Gingrich called it a “fairly unusual question” and then offered the following response: “Having a gone through annulment under the procedures of the Catholic Church, I don’t meet the standards you just described, but I appreciate the question. It’s certainly an unusual one and I can assure you that I believe marriage is between a man and a woman and that I would oppose any effort to legalize polygamy. But that’s certainly a creative question on your part and I look forward to the next question.”

Gingrich “get” Paulsen compares Newt to Terry

Iowa House Speaker Kraig Paulsen, a Republican from Hiawatha, compared Newt Gingrich to Terry Branstad as Paulsen announced his endorsement of Gingrich in a statehouse news conference. Paulsen said he has noticed Branstad’s “intensity of purpose” over the last year, driven by his time out of the governorship and returning with an agenda to enact.

Paulsen said he sees the same intensity of purpose in Gingrich and, according to Paulsen, that should “frighten the political elite and the insiders” in D.C. because Gingrich has had “time to develop a plan” since he’s been out of congress.

“He is a Washington outsider,” Paulsen said, adding Gingrich would “shatter the D.C. Beltway status quo.”

A small group of Occupy Des Moines protesters jumped up and started chanting when Gingrich began speaking. They left the room, then one who stayed behind rose a couple of minutes later and tried to talk with Gingrich. who said he would “be glad to talk to you outside” after the news conference is over.

Gingrich was asked about the payroll tax extension & he offered this observation:  “I have no idea what it would be like” to negotiate with Senate Majority Leader Harry Reid.

 

Gingrich seeks to dispel what he calls “wildly inaccurate” Freddie story

Newt Gingrich had a “tele” town hall this morning with Iowa voters and his opening statement included somewhat of a rebuttal to the slings and arrows he took in Thursday night’s debate over his $1.6 million in work for Freddie Mac, Romney’s  comments this a.m. in South Carolina and this Wall Street Journal editorial.  

“I just want to set the record straight. We had a company. The company had three different offices. We were paid annually for six years, so the numbers you see are six years of work. Most of that money went to pay for overhead, for staff, for other things that didn’t go directly to me. It went to the company which provided consulting advice & our advice included how do you help poor people earn the right to be in a house & to be a homeowner. I had spent years working with Habitat for Humanity. I believe deeply in trying to help people have the right to have a home. I think it’s a good part of being an American to own property and I’ve been very much in favor of property ownership which is also why I’m for the abolition of the death tax so that family farms aren’t forced to be sold because you can’t afford to pay the federal taxes when the parents die.

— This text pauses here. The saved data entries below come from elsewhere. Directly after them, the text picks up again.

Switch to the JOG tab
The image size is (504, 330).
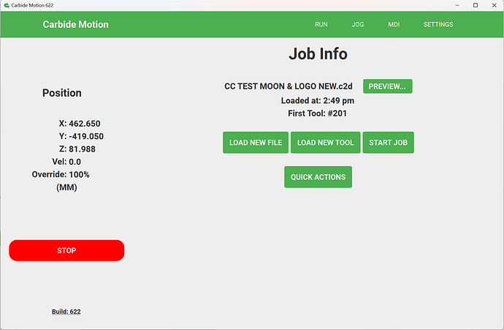[x=358, y=24]
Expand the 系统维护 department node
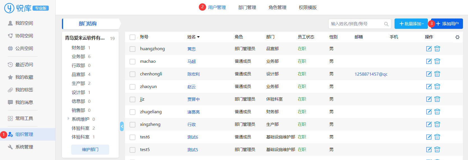The height and width of the screenshot is (160, 468). [68, 119]
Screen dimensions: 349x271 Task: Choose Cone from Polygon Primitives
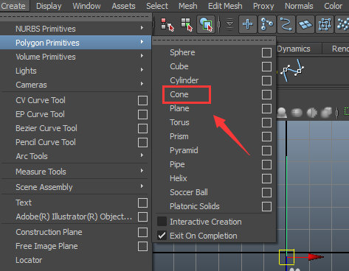pos(179,94)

“In that setting, I also want to say I have never once advocated that people do something for Fannie or Freddie. I do not in any way work on influence, per se. I’m a public figure. I make public speeches. Everybody can go look at what I’ve said in public.  I actually suggested they needed more regulations & that’s actually in writing on their website,so you can go look @ it yourself. That’s an area where people have just said things that are wildly inaccurate and don’t reflect anything about how I’ve operated or what I’ve done.

“I want to be this open and this straight so everybody can see the record.”

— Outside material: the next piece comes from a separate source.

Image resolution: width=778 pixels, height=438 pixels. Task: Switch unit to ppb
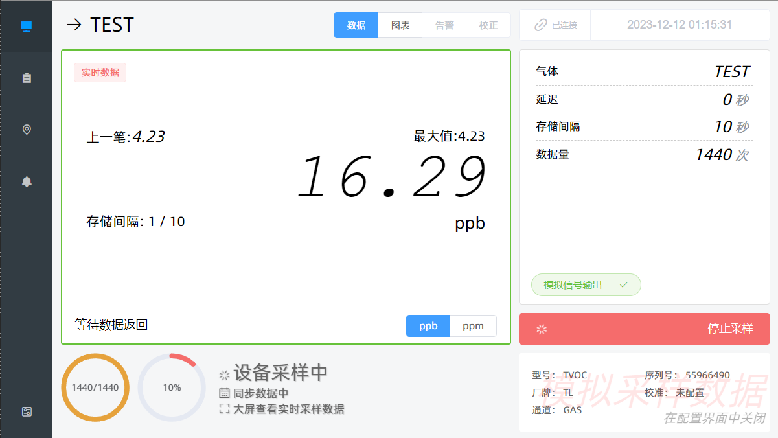(428, 326)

At the conclusion of the call, Gingrich said:

“I’m inclined, because of the extraordinary negativity of the campaign, I’m including to every couple of days do  his kind of an ‘ask Newt’  conference call & jus tlet people have a chance to talk about ideas and encourage them to raise any of these things that you get in the mail that are junk and dishonest and I’ll be glad to personally answer so you’re hearing it from my very own lips. You’re not, you know, we don’t have our advertising versus their advertising, but you get to ask me directly.”

Sioux City Debate Part II: Freddie & Fannie, Newt & Michele

Ron Paul made the point he made in the last debate, saying “to go to work (for Freddie Mac) and get money from them, it’s literally coming from the taxpayer,” but Newt Gingrich and Michele Bachmann mixed it up pretty furiously in the second segment of tonight’s debate. 

[Read more…]

Gingrich on Freddie Mac contract, his bash @ Romney’s work @ Bain

Here’s a bit more from the Iowa Press taping with guest Newt Gingrich (show airs tomorrow night statewide on Iowa Public Television; video posted online now). 

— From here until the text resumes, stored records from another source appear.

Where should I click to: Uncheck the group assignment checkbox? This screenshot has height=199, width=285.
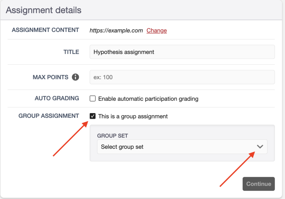click(x=93, y=116)
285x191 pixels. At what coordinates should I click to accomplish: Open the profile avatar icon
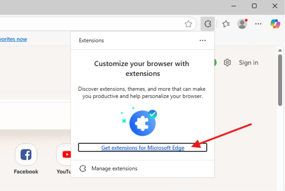tap(242, 24)
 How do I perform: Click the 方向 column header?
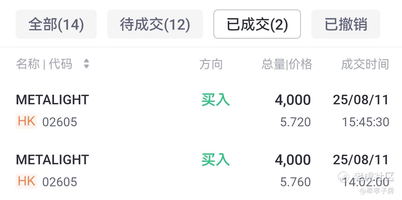coord(211,64)
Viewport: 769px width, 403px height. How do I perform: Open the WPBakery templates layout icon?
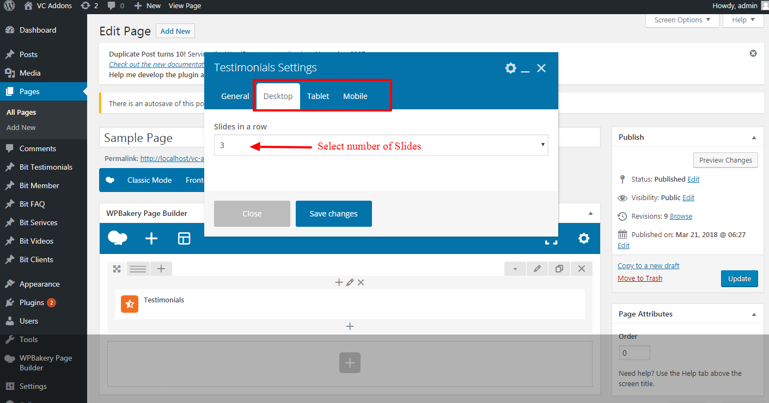(184, 238)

Henderson: During the debate last Saturday you took a good bit of lead from your opponents over your lobbying contract — they would characterize it as such — with Freddie Mac. Do you regret taking that job and do you regret criticizing Mitt Romney for his activities at Bain, in responding to one of his attacks?”

Gingrich: “I don’t regret taking the job because it was a totally legal, non-lobbying, strategic-advisory thing and, you know, I’m not going to go through life, trying, that part just gets mischaracterized. I do regret taking a shot at Mitt. It was foolish on my part. He had taken one more shot at me that he knew wasn’t true and made an assertion that he knew was absurd, but it violated all the core principles I have in terms of trying to stay positive despite temptation. It also communicated something I don’t believe in. I think people who run those companies have an obligation to run the companies effectively and to do the best they can and I’ve said in the past, many times, that he’s a good manager, so it’s one of the few times, I think, in the campaign where I said something that, you know, I could have retracted.”

Gingrich on the “gamble” he’s taking, plus a response to colleagues-turned-critics

GOP presidential candidate Newt Gingrich is the guest on this week’s episode of Iowa Press on IPTV (watch it now online).  He was asked a couple of questions about the negative ads on the Iowa airwaves which target him.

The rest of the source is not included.